On entend ce mot partout. Mot-clé d’une démarche prometteuse qui semble être la seule possible, elle est portée par les prophètes d’une forme de sélection naturelle « ceux qui n’innovent pas, meurent ». On ne se demandera pas si cette idée est pertinente : notre objectif est d’éclairer un concept qui, parce que cuisiné à toutes les sauces, perd peu à peu son sens.

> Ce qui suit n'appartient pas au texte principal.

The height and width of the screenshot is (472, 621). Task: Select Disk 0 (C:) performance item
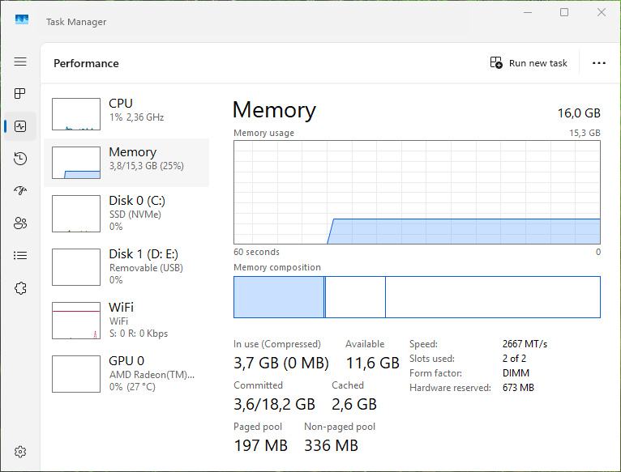[126, 214]
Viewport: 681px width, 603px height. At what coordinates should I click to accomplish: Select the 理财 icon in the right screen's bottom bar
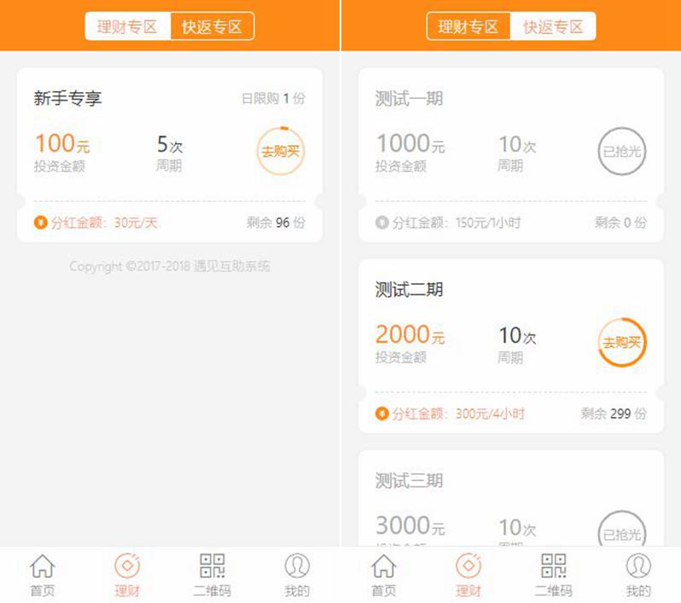[x=469, y=566]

D’abord concept économique : elle est définie chez Schumpeter comme une « destruction créatrice » qui permet à nos économies d’avancer, fabriquant du neuf en détruisant de l’ancien. Il n’y a donc pas d’innovation sans une certaine forme de violence (technique, sociale, historique…). Schumpeter voit dans l’innovation la clé de voute qui relie la stabilité d’un marché à son évolution – sinon sa métamorphose, dans le cas des innovations disruptives. Elle se propage par « grappes » qui irriguent peu à peu différents domaines de l’économie et viennent à bousculer les secteurs traditionnels : c’est ce phénomène que Schumpeter appelle la « destruction créatrice ».
Ensuite il convient de préciser qu’il n’y a pas d’innovation sans son adoption, par un marché ou par des usages, de la nouveauté qui en résulte : autrement dit, innover c’est changer le monde (en partie ou à la marge). Bien souvent d’ailleurs, les innovateurs ne font qu’impulser un changement, mais ne le contrôlent qu’à la marge. Autrement dit, la clé de l’innovation, c’est son adoption : confondre l’innovation et l’invention, ou la créativité, c’est n’en voir qu’une partie : « L’invention représente une nouvelle donne, la création d’une nouveauté technique ou organisationnelle, concernant des biens, des services ou des dispositifs, alors que l’innovation représente l’ensemble du processus social et économique amenant l’invention à être finalement utilisée »1.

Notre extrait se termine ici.